Find Query Plans That May Utilize Parallelism

When ever I go to a new client to assist with performance issues, I inevitably download the Troubleshooting Performance Problems in SQL Server 2005 white paper.  In my opinion and many others, it is one of those documents that should be at the click of a button to open and I keep it handy on my desktop.

One of the most common wait types that I observe at clients is CXPACKET, known on the street as parallelism.  And since most of these are OLTP database systems, there is a good need for looking into the causes of said wait type.

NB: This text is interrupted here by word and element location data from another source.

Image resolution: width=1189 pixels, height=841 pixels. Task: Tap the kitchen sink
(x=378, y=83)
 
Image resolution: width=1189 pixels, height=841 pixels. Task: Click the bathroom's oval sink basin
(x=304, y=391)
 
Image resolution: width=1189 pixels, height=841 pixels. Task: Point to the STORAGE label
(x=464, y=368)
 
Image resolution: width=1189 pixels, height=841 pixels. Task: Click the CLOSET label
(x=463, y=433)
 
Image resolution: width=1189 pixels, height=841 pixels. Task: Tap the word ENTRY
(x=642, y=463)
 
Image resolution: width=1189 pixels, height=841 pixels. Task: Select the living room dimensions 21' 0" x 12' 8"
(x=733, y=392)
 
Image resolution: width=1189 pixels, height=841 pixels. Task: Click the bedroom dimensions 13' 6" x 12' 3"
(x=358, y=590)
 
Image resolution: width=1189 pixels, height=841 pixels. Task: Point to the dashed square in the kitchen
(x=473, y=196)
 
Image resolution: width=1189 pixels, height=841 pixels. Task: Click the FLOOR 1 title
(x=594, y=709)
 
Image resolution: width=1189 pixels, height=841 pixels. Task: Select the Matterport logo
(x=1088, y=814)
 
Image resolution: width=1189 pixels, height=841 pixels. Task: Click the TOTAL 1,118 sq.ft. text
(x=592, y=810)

When I’ve identified that parallelism is the reason for the server running hot and hopefully not catching on fire I start to look at what is running or has run on the server that is utilizing parallelism.  When I first starting to look for execution plans that might use parallelism, I used the query in the white paper (mentioned above) that would return back a list of all of the plans that are currently in the procedure cache that would utilize parallelism if they were selected.

That query is:

SELECT
p.*,
q.*,
cp.plan_handle
FROM sys.dm_exec_cached_plans cp
CROSS APPLY sys.dm_exec_query_plan(cp.plan_handle) p
CROSS APPLY sys.dm_exec_sql_text(cp.plan_handle) q
WHERE cp.cacheobjtype = 'Compiled Plan'
AND p.query_plan.value('declare namespace p="http://schemas.microsoft.com/sqlserver/2004/07/showplan";max(//p:RelOp/@Parallel)', 'float') > 0

But recently I got to thinking; and this can be a dangerous game. Do I care about a plan that is only used once? Also, is it better to first look at plans that utilize more CPU than other plans? How do I rank one plan against another plan?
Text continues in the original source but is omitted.